We just got back from Patagonia, where we spent a week trekking around with my rather badass family. The trip actually centered around my dad’s 70th birthday, and it’s fair to say that the hiking docket would be impressive for most people, especially someone who learned how to walk back in the late 1940s. I mean, he’s no Jack Lalanne, although, I suppose he would probably stand a decent chance at doing some part of Jack’s 70th birthday feat.

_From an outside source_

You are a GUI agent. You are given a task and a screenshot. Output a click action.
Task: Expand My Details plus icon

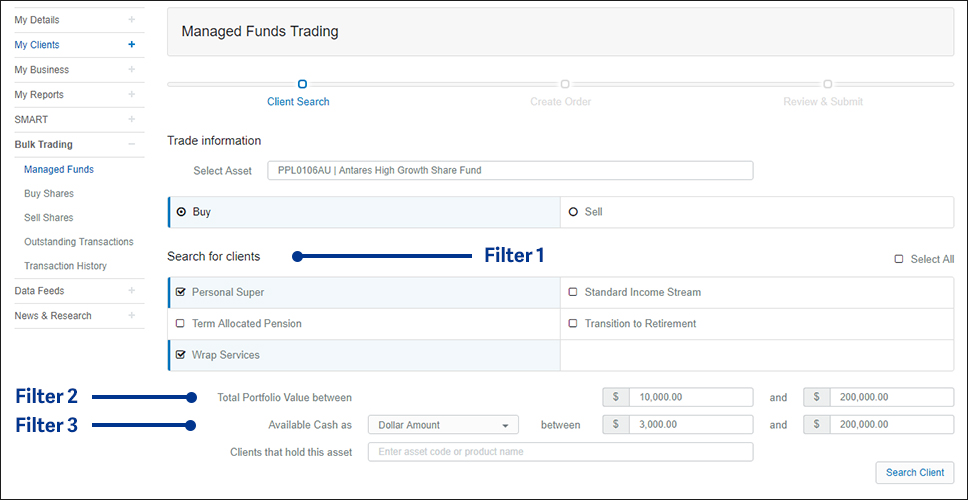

My father’s an obsessed masters swimmer as well.
It’s weird that, aside from a few highly scenic, unnamed moderate boulder problems, The RV Project’s first visit to Patagonia didn’t involve any climbing (or climbing photography) to speak of.
Also, I’m sure most readers of this blog will relate when I say I chuckled a bit when my mom, during the planning phase, asked if I had ever heard of El Chaltén… “no mum, is that in Spain?”
Anyway, I probably don’t have to tell you that the vistas around Torres del Paine and the Fitzroy Massif are incredible. Yosemite has big granite, but it’s also in California. That’s not a knock on California per se (although we could discuss at length the Disneyification of national parks until the walls fall down), except to say that there’s something even more special about a place it takes 36 hours to get to.
The final tallies of the trip included roughly 50 miles of hiking, gaining a solid 12,000 feet of elevation. The legendary Patagonian winds only lashed us on our final two days, and precipitation was minimal. As the timelapse below clearly shows, the Torres del Paine stood proud and naked, free of the shroud of vapor that they commonly hide behind.
Glimpsing these impressive, if comically phallic towers (especially when a brief break in the clouds granted a view of Fitzroy), allowed us to understand why people might, at great expense, dedicate weeks or months to the region just for a chance to stand on top of one of them. While chatting with our friend Austin Siadak on our last night in El Chaltén, he described the summit of Fitzroy as a “bucket-list” view, with peaks over 100 miles away clearly visible.
In this age of media over-saturation, I’m grateful for these experiences that prove time and again that there is no substitute for seeing for oneself. If nothing else, it tells me that I’m definitely more than just a brain in a jar.
Now then. Let’s see what’s beyond that front door. Today, I’m anticipating the gym.